RBA Rates and Rules on Investment Properties

MAY REPORT

Curious About the RBA Rate Rise May 2026 and Negative Gearing Changes?
Here's What It Means for Investment Properties

In May 2026, the Reserve Bank of Australia raised interest rates, and the Federal Government announced significant changes to the tax treatment of investment properties. This Crew Agency May Report explains both updates in clear and simple terms.

What Happened at the May 2026 RBA Meeting?

On 5 May 2026, the Reserve Bank increased the cash rate by 0.25% to 4.35%. This marked the third consecutive rate rise in 2026. The cash rate is the benchmark interest rate set by the RBA. When it rises, banks typically increase interest rates on home loans and other forms of borrowing.

Why Did the RBA Raise Rates?

The RBA’s primary responsibility is to maintain inflation within its target range of 2% to 3%. The Board decided to raise rates because inflation had picked up and was expected to remain above target for some time. Higher global energy prices, linked to international events including the Middle East conflict, added further pressure on costs across the economy. The RBA increased rates to help slow spending and bring inflation back under control.

Most economists anticipate that the RBA will now pause further rate rises for the remainder of 2026 while it assesses the impact of these increases.

What Does a Higher Cash Rate Mean?

A rise in the cash rate generally leads to:

  • Higher interest rates on variable home loans

  • Increased monthly mortgage repayments for borrowers

  • Higher costs for anyone looking to take out a new loan

This can make property purchases more expensive and may slow activity in the housing market.

Changes to Investment Property Tax Rules

In the May 2026 Federal Budget, the Australian Government announced major reforms to negative gearing and capital gains tax for investment properties. These changes will take effect from 1 July 2027.

Negative Gearing Changes – Simple Explanation

Negative gearing occurs when the costs of owning a rental property exceed the rental income received. Under current rules, investors can deduct this loss against their other income, such as wages.

From 1 July 2027:

  • Negative gearing deductions will only be available for newly built homes.

  • Investors who enter into a contract to purchase existing properties after 7:30pm AEST on 12 May 2026 will no longer be able to deduct rental losses against their regular salary or wages.

  • Losses can still be offset against rental income or capital gains from residential properties and may be carried forward to future years.

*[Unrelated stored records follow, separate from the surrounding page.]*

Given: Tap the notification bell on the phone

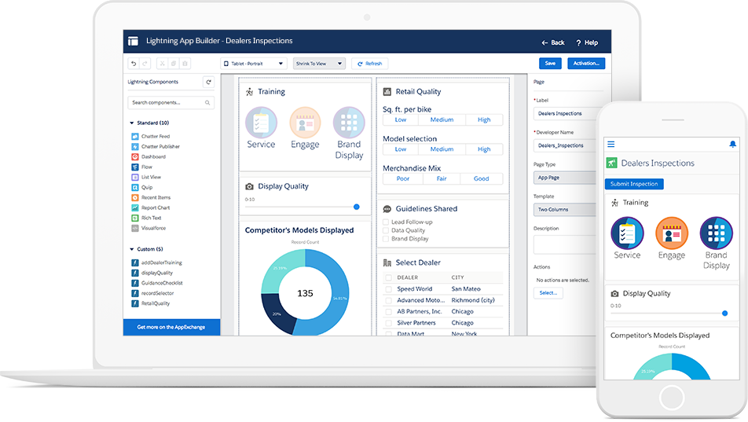Looking at the screenshot, I should [732, 145].
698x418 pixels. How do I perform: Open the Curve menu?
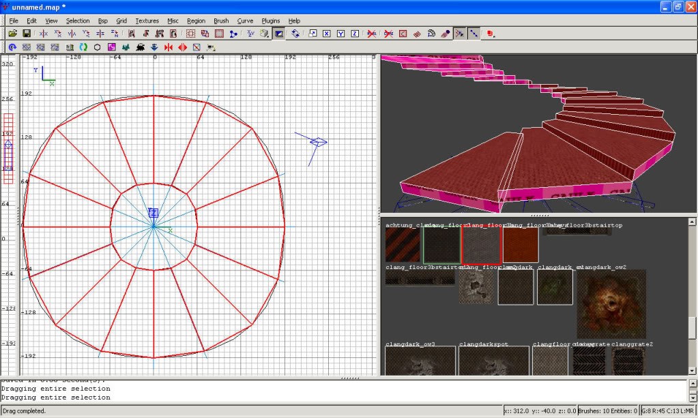245,21
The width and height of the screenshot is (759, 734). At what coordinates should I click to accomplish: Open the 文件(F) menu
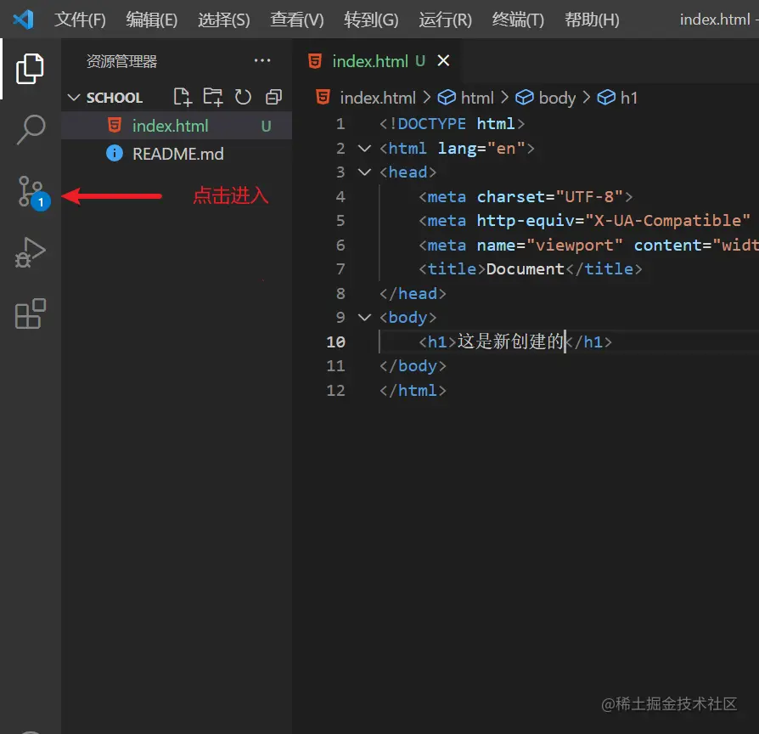click(81, 20)
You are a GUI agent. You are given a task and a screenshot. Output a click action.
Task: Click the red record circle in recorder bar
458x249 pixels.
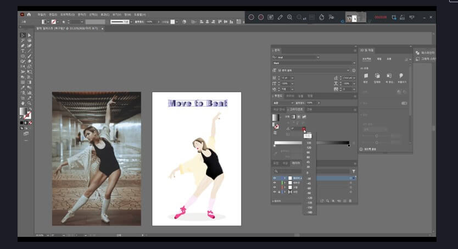click(x=261, y=17)
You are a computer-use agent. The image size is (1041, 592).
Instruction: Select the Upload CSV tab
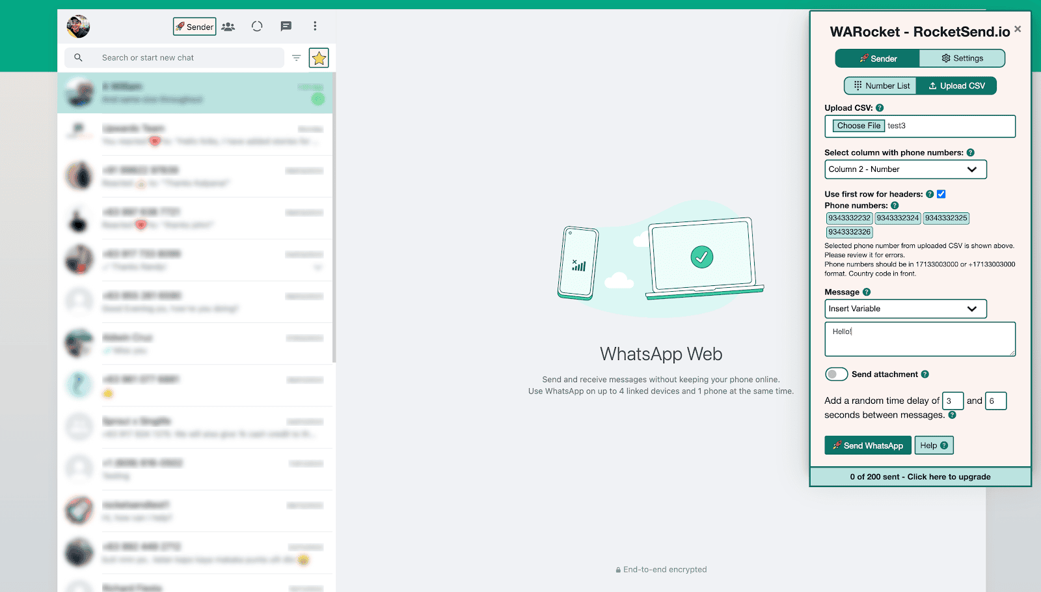956,86
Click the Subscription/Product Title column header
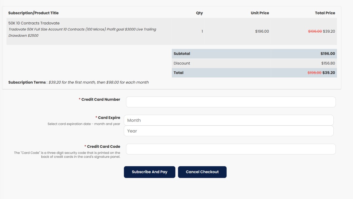Image resolution: width=353 pixels, height=199 pixels. 33,13
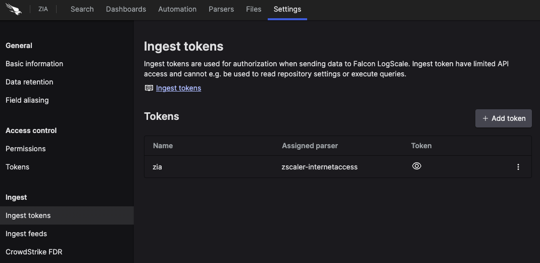Select Data retention in sidebar
The width and height of the screenshot is (540, 263).
[x=29, y=82]
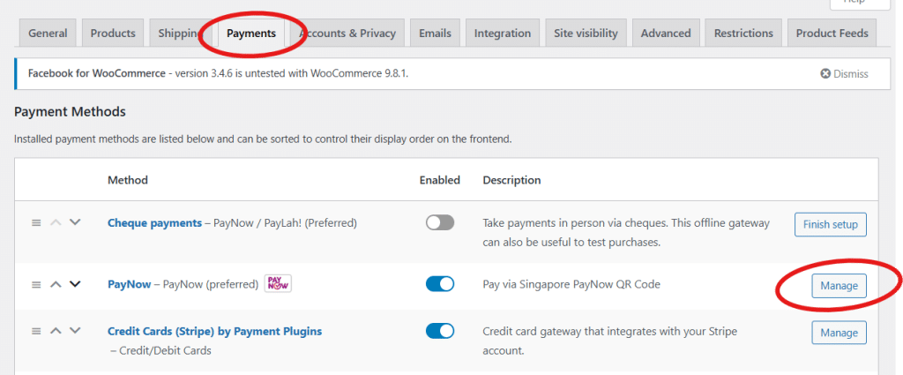Turn off Credit Cards (Stripe) toggle
This screenshot has height=375, width=903.
click(439, 332)
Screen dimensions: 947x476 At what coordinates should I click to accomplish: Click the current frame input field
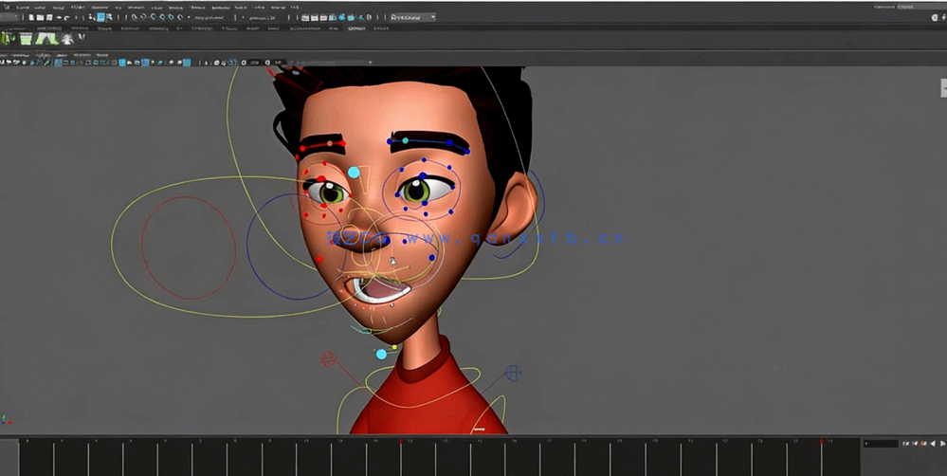[x=880, y=444]
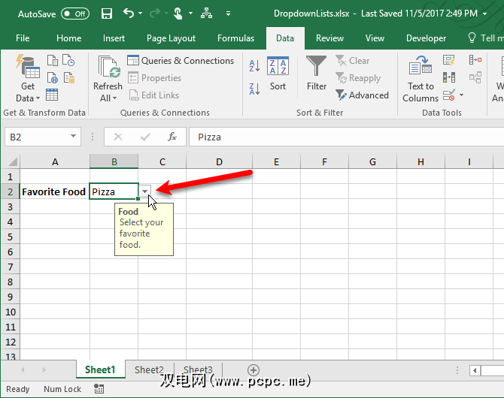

Properties already owned or under contract before 7:30pm AEST on 12 May 2026 will continue to be covered by the existing negative gearing rules.


Capital Gains Tax Changes – Simple Explanation

Currently, individuals receive a 50% discount on capital gains tax when they sell an investment property. From 1 July 2027, this 50% discount will be replaced with a system based on inflation adjustment (cost base indexation), along with a 30% minimum tax rate on capital gains. These changes reduce the tax concession available when selling investment properties in the future. Transitional rules apply for gains accruing before 1 July 2027.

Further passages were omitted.